Got an email a couple days ago from Andre Durand saying it was great to see VRM making the cover of the May 2010 edition of CRM Magazine. Well, “cover” doesn’t cover it. Seems like about half the magazine is devoted to VRM, or to what Cluetrain (which in many ways begat VRM) still says, ten years later, about the independence, autonomy and centrality of individual human beings to the workings of a healthy marketplace.

Here’s the table of contents, with links:

This is a Big Deal. The original motives of CRM (Customer Relationship Management) were good ones, but far too much of CRM’s use by companies today is unfriendly rather than friendly to customers. The language is a give-away. Customers are “consumers” that companies “track,” “target,” “acquire,” “lock in” and “manage” as if they were animals or slaves.
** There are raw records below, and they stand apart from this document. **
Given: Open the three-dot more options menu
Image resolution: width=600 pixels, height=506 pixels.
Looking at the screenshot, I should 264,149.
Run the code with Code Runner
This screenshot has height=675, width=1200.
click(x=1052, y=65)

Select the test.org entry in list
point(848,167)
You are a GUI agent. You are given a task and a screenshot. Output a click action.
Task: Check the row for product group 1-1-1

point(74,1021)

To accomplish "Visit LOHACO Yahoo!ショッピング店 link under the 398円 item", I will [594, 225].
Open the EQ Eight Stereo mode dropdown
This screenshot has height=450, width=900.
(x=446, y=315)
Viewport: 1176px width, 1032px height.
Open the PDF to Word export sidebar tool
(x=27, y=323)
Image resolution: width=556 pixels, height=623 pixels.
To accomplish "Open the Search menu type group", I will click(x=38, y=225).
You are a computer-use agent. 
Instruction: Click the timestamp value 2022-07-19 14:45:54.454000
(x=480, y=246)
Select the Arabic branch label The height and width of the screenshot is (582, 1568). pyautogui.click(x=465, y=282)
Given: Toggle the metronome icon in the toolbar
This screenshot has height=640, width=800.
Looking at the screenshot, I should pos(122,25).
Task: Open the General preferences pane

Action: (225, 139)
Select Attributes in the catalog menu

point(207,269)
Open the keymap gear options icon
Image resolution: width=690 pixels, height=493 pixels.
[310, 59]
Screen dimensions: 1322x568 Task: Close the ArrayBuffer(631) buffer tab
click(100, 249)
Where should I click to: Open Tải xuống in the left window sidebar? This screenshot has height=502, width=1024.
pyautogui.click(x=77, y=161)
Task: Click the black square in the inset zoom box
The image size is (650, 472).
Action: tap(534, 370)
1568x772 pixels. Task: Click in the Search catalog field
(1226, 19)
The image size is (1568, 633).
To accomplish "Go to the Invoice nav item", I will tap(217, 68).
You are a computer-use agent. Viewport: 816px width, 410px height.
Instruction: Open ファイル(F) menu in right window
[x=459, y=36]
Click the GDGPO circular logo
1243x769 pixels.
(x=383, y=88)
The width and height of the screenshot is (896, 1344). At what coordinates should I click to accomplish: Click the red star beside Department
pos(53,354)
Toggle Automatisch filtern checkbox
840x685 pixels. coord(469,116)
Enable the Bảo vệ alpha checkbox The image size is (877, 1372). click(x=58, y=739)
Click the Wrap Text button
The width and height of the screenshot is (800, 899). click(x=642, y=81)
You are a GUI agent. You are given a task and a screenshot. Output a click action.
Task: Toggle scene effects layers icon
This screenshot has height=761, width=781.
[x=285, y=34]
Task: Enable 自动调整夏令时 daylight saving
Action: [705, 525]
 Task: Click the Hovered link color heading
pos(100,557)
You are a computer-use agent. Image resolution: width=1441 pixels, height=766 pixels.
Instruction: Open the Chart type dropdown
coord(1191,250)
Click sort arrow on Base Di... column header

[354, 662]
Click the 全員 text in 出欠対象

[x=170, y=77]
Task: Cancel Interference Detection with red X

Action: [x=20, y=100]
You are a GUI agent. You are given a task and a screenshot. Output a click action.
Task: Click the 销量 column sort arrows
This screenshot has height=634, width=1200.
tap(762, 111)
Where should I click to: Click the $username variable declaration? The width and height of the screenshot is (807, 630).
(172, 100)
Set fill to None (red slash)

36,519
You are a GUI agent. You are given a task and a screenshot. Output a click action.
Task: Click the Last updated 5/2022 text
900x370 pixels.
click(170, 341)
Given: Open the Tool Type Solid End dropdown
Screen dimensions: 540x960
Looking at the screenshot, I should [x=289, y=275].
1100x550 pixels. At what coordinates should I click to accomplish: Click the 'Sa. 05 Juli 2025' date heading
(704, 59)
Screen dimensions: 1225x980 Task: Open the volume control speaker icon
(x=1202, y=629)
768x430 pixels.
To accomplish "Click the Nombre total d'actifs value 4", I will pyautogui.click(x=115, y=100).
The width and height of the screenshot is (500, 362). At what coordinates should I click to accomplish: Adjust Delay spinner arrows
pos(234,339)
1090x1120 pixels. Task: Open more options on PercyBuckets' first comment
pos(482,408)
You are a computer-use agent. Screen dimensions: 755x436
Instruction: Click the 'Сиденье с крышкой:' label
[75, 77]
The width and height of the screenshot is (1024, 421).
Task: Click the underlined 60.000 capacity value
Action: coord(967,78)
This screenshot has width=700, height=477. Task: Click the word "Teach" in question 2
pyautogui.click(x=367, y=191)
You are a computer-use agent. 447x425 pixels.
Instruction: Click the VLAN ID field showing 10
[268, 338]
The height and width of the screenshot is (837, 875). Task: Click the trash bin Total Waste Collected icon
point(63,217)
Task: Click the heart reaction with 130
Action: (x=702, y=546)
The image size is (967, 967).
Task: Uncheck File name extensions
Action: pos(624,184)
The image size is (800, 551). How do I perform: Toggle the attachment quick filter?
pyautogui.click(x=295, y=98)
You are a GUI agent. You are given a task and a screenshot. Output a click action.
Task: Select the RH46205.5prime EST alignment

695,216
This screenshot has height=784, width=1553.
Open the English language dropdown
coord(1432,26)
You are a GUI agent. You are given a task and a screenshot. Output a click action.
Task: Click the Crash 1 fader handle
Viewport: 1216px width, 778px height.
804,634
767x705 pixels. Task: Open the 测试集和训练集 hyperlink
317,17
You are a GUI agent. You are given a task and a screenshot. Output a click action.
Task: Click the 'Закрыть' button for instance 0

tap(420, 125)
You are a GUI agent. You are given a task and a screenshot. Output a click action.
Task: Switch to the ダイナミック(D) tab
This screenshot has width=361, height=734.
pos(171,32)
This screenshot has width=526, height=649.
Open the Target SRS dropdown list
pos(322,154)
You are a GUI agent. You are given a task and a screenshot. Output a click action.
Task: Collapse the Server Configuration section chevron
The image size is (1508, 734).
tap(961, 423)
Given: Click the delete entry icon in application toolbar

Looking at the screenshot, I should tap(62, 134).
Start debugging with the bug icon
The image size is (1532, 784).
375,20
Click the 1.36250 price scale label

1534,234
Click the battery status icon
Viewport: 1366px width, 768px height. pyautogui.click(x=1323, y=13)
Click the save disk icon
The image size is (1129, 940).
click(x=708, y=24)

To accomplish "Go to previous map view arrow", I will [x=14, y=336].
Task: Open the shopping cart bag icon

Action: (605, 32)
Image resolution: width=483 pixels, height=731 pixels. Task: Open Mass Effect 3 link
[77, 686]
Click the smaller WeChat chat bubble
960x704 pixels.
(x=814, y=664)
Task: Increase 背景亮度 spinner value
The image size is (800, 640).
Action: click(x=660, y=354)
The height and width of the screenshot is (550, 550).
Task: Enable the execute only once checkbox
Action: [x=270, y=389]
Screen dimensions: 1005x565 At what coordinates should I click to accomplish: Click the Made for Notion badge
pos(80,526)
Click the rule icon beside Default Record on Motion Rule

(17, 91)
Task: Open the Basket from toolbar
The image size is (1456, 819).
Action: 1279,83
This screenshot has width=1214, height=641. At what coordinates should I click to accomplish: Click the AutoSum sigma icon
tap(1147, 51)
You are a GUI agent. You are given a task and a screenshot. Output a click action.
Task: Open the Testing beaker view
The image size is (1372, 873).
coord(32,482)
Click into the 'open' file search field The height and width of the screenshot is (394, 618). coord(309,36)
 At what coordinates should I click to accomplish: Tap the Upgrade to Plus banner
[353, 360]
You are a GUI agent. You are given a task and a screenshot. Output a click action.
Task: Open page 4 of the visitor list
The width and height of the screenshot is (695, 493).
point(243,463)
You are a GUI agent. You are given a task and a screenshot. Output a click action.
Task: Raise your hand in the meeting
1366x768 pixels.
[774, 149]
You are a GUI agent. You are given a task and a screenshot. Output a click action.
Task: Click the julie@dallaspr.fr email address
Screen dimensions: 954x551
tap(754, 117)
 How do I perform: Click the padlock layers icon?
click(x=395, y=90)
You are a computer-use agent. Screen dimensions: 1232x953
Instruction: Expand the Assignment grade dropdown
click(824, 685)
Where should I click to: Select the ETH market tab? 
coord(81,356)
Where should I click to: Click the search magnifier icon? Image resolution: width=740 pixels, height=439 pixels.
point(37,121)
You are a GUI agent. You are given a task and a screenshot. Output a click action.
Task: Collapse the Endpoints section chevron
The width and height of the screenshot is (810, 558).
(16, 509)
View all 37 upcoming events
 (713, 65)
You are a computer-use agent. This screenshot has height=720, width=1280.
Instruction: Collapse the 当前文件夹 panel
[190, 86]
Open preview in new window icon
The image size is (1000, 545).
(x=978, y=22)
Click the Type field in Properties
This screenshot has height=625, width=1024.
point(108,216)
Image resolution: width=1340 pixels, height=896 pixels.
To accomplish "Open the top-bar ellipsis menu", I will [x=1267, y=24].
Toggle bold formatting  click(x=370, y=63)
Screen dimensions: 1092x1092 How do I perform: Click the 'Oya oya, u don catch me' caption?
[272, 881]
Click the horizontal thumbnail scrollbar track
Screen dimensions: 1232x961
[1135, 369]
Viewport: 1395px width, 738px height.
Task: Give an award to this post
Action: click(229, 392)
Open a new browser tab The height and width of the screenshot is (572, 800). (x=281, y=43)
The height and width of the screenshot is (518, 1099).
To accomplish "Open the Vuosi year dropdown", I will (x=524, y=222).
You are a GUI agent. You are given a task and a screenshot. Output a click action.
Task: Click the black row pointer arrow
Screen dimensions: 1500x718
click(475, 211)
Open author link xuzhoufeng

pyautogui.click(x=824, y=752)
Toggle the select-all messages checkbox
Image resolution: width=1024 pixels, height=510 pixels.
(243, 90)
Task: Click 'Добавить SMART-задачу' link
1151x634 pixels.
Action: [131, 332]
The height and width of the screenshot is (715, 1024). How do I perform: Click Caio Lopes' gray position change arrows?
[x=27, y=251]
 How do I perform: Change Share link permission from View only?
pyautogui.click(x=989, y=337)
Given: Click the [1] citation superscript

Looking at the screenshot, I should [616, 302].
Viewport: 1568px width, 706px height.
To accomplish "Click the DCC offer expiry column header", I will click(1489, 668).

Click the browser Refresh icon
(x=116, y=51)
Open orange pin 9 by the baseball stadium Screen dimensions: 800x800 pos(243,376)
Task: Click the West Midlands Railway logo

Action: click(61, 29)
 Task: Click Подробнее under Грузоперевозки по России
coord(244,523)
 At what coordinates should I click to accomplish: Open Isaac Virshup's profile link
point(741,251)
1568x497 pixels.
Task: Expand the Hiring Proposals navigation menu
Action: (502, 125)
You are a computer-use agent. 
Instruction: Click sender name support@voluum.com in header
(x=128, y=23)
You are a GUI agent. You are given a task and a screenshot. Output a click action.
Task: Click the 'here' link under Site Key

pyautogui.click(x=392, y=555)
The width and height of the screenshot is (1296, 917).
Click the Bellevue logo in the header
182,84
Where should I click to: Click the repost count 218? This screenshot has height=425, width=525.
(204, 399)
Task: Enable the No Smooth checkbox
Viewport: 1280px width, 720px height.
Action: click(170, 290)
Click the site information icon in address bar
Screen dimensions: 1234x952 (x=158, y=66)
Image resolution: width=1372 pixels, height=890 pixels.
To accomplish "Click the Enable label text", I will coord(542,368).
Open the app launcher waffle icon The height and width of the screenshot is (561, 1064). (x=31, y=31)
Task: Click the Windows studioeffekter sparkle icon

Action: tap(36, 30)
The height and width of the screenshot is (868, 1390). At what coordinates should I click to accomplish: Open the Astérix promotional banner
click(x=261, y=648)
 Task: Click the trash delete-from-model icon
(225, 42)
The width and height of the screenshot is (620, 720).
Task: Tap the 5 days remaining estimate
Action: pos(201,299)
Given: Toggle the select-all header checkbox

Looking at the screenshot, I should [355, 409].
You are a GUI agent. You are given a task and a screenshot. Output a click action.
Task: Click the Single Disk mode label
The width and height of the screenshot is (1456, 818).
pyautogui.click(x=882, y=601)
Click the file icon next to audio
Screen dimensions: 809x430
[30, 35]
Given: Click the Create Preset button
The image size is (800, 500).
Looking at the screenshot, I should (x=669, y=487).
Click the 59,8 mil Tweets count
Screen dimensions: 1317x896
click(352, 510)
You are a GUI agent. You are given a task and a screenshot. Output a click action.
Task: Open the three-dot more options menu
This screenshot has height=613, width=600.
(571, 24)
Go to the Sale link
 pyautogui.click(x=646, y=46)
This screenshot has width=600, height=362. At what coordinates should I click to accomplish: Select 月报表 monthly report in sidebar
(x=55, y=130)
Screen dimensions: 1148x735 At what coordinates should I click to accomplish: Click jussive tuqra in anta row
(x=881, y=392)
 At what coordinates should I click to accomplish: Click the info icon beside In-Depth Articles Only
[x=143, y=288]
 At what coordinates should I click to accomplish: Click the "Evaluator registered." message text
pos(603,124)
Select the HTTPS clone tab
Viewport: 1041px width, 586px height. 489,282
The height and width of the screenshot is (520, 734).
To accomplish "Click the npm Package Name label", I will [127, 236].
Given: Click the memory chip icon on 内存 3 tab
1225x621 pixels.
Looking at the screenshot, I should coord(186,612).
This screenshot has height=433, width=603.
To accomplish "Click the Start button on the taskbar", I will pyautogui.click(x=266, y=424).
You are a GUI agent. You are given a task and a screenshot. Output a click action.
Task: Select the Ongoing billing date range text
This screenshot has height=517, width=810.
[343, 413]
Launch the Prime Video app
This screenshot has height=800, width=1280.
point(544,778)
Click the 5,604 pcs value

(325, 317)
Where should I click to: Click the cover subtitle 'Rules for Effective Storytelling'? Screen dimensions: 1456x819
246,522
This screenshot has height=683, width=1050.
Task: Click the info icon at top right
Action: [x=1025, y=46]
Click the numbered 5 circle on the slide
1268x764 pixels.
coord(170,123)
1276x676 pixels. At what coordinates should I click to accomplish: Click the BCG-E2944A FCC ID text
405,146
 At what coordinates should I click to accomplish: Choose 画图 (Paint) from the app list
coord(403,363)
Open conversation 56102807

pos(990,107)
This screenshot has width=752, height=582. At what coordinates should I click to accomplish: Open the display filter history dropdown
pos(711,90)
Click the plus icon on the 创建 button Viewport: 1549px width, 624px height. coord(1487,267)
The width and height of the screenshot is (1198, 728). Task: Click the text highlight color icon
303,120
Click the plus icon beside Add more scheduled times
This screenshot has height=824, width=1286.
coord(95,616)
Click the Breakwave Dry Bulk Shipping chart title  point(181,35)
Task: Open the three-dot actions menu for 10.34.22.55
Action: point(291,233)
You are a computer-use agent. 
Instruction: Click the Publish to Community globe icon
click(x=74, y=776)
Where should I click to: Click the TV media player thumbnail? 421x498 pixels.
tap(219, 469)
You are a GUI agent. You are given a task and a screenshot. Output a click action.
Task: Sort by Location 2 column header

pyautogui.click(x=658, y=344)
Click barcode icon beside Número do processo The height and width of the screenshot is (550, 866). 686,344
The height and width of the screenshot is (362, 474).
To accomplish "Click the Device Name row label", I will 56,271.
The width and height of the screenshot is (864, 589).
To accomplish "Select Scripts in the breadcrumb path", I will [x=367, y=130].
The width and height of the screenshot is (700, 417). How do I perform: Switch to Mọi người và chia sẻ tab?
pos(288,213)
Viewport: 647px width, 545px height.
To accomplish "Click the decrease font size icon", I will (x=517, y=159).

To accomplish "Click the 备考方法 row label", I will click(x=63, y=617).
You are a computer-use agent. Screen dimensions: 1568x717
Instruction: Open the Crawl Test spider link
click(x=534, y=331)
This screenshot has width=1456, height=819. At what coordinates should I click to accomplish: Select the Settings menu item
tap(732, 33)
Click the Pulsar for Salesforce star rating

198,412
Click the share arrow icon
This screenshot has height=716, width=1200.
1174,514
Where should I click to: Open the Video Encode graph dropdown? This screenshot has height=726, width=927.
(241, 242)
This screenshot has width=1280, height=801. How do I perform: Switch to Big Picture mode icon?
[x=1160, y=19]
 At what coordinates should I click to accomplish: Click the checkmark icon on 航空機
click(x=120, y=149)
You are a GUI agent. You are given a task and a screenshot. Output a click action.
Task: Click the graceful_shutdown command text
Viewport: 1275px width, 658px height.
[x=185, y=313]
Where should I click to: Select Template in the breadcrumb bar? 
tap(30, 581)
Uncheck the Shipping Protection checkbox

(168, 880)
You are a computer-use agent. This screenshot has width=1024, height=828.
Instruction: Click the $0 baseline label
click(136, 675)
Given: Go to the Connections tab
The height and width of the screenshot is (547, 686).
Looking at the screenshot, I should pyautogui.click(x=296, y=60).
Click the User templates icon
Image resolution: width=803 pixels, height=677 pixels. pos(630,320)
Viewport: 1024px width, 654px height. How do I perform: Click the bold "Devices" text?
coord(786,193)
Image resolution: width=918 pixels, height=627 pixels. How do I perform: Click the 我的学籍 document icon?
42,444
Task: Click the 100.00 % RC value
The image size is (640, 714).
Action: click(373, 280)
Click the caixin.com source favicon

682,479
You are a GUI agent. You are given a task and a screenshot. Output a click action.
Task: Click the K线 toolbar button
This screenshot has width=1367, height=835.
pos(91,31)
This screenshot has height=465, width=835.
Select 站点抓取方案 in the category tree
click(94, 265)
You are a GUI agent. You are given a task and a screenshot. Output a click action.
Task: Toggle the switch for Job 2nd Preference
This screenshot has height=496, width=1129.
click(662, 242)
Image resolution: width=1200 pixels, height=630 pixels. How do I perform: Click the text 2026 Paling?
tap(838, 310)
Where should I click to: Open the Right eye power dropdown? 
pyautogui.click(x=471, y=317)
Not that CRM pros are bad people or slave-drivers. (Quite the contrary: all the CRM people I know are fine folks.) Just that with CRM, relationships tend to be under the control of the vendor rather than the customer. With VRM, customers are in charge of their sides of relationships with multiple vendors in the connected retail environment. Once this becomes real, the whole system — and the marketplace with it — changes. And it won’t change unless VRM and CRM work together. As the techies put it, we need AND logic, rather than OR.

The good folks at CRM Magazine see that. And for that we owe huge thanks to Tara Hunt, who made the original connections with CRM Magazine folks, and started conversations that fanned out to include many other folks doing good work in the VRM community. So, a big thank-you to her. Also to CRM Magazine for having the curiosity, vision and guts to look seriously at VRM and its development efforts — and to everybody in the VRM community for playing a part.

Lots of good work going on. Let’s keep it up.

[Updated to correct links on 30 November 2021.]

3 Comments

  1. Nick Halsey

    Hi Doc,
    Great post and we couldn’t agree more. Putting the relationship in the hands of the customer and community is the driving force behind open source CRM, and I think the reason why SugarCRM has become so popular. Check out this post from non-profit StoryCorps about SugarCon http://blog.techsoup.org/node/1289.
    Let’s catch up soon!
    Nick

  2. Doc Searls

    Thanks, Nick. Great to see you here. Been a long time. Good pointer also to the SugarCon item. I had been invited to speak there, but there were scheduling conflicts and it didn’t work out. Maybe next time.

  3. MaureenHaigh

    Vendor relationship management is really rallying the human factor into the business environment where the customer gets an extra hand over management issues and control. Is this just something trending? Or has the industry totally veered towards the customer taking the reins? Should I be wary now that CRM magazine has strategically placed VRM on its cover? This shift is indeed interesting to keep an eye on.